With version 7 of the PDF-viewing software, now available on Adobe's Web site, the company warms to Linux once again.

Adobe Systems on Tuesday restored Linux support in a new version of its PDF-viewing software.

As expected, the graphics software powerhouse made version 7 of Adobe Reader for Linux available on its Tuesday.

Adobe had included Linux support in version 5 of Reader, released in 2001, but skipped it in version 6, delivered in 2003. In January, it pledged to embrace Linux in version 7 and began testing the software.

In March, the company made a prerelease version available for download so that people in the Netherlands could meet their tax-filing deadlines. Then on Saturday, the San Jose, Calif.-based company told beta-testers that the Reader update had reached "GM" status, short for "golden master"--meaning it would be the final version for shipping.

Adobe Reader lets people read and print documents stored in PDF, or Portable Document Format. The new version also enables people to fill out forms electronically. Version 7 for Microsoft Windows shipped in November.

Adobe doesn't sell Linux versions of its major desktop titles, such as Photoshop and Illustrator, though it does for server products that automate publishing tasks and help manage documents. In 2004, Adobe cozied up to Linux on desktop computers, joining a Linux consortium and hiring staff for open-source work. The new Adobe Reader version is part of that warmer stance.

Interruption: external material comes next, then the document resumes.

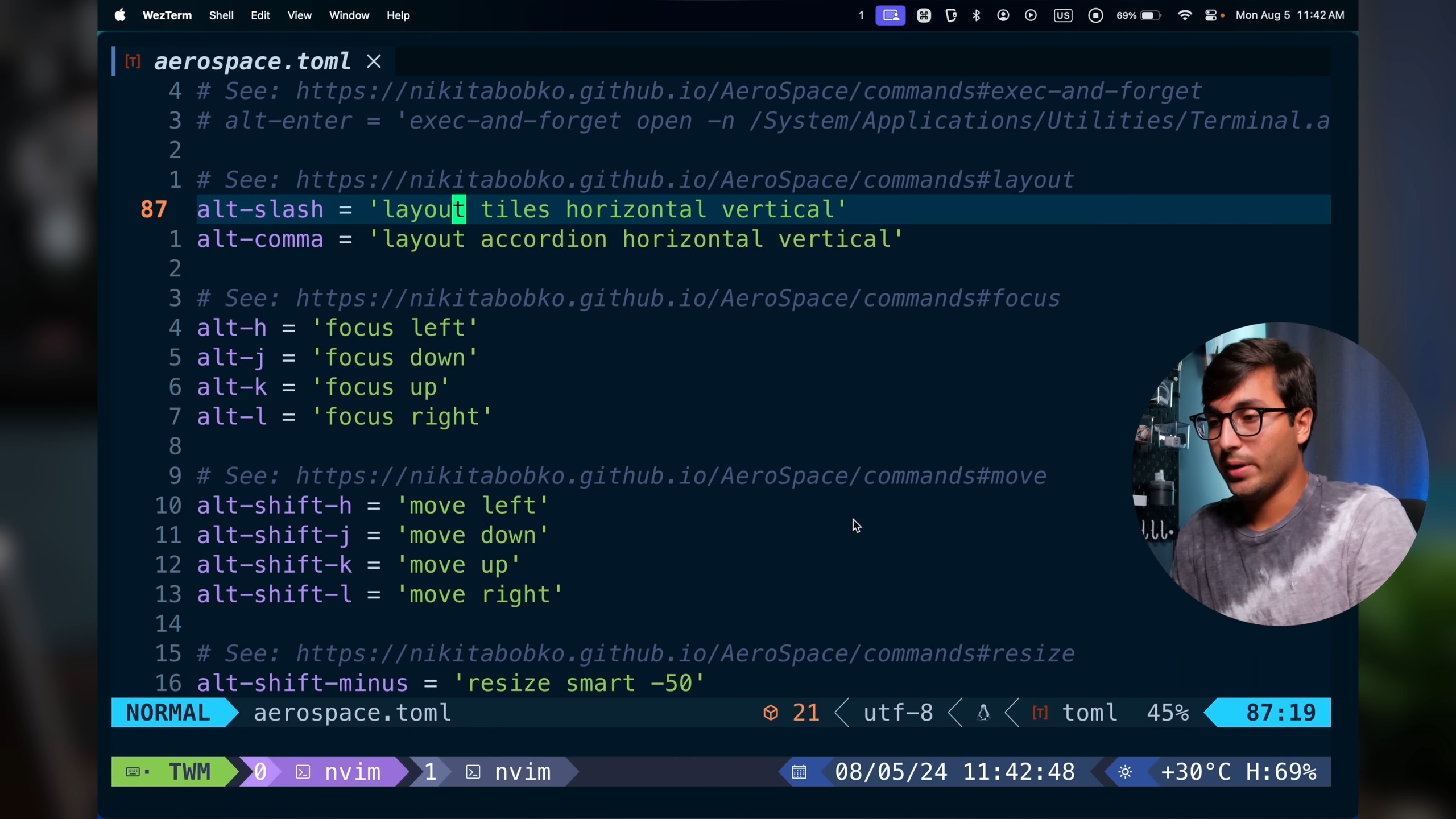
Task: Click the Apple menu icon
Action: (119, 15)
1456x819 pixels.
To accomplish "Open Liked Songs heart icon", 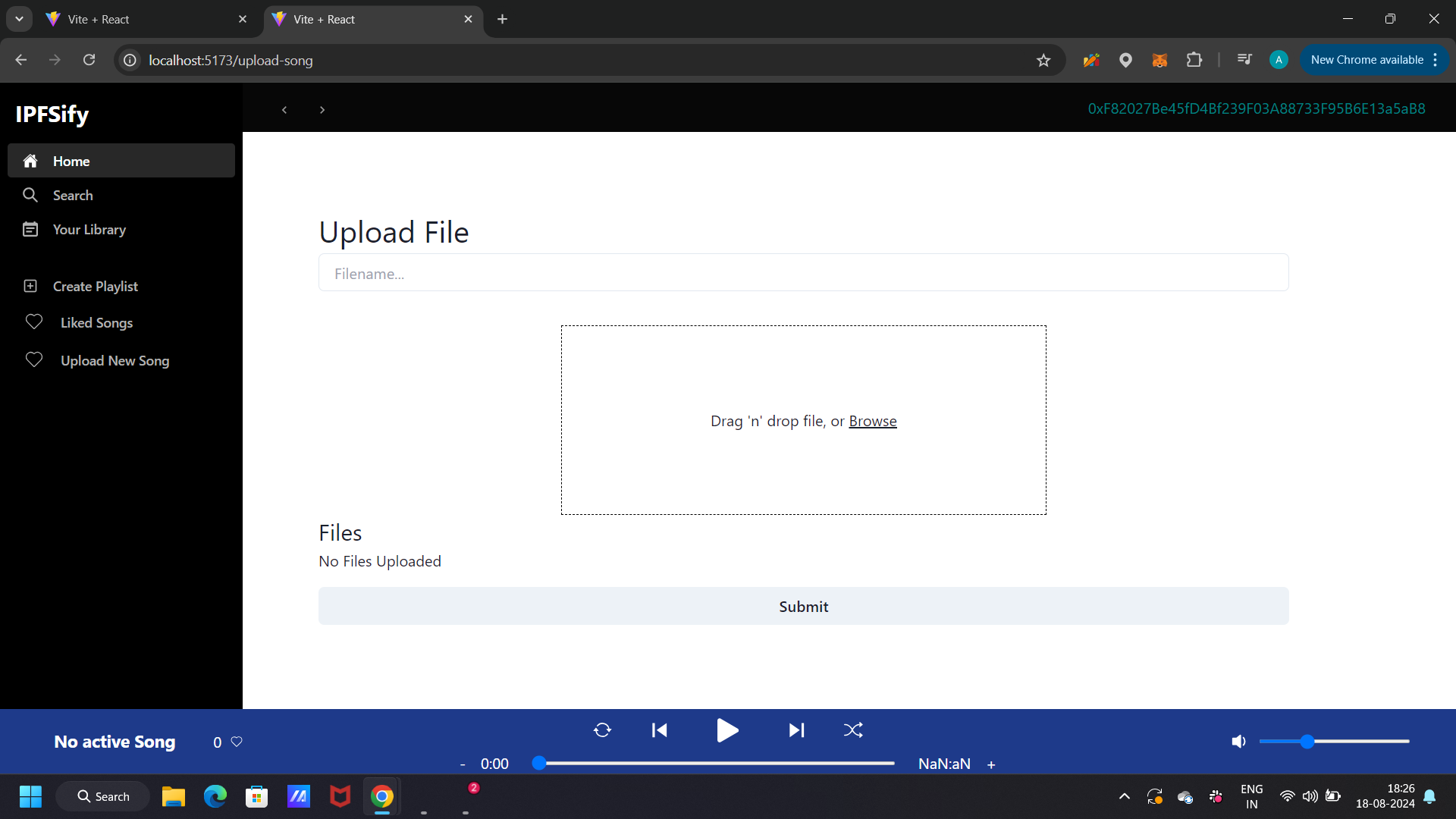I will click(x=34, y=322).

"The rate of adoption of the Linux operating system among enterprises worldwide--especially among government and financial services organizations--is increasing," Eugene Lee, vice president of marketing for Adobe's Intelligent Documents group, said in a statement. "Our customers were asking for Adobe Reader 7.0 on Linux as they begin to support core enterprise applications at the desktop."

Adobe's move is accompanied by endorsements from top Linux sellers Red Hat and Novell, which advocate Linux on personal computers. Microsoft's Windows dominates the PC operating system market, but some chinks in its armor have shown with the Firefox Web browser and desktop software suite.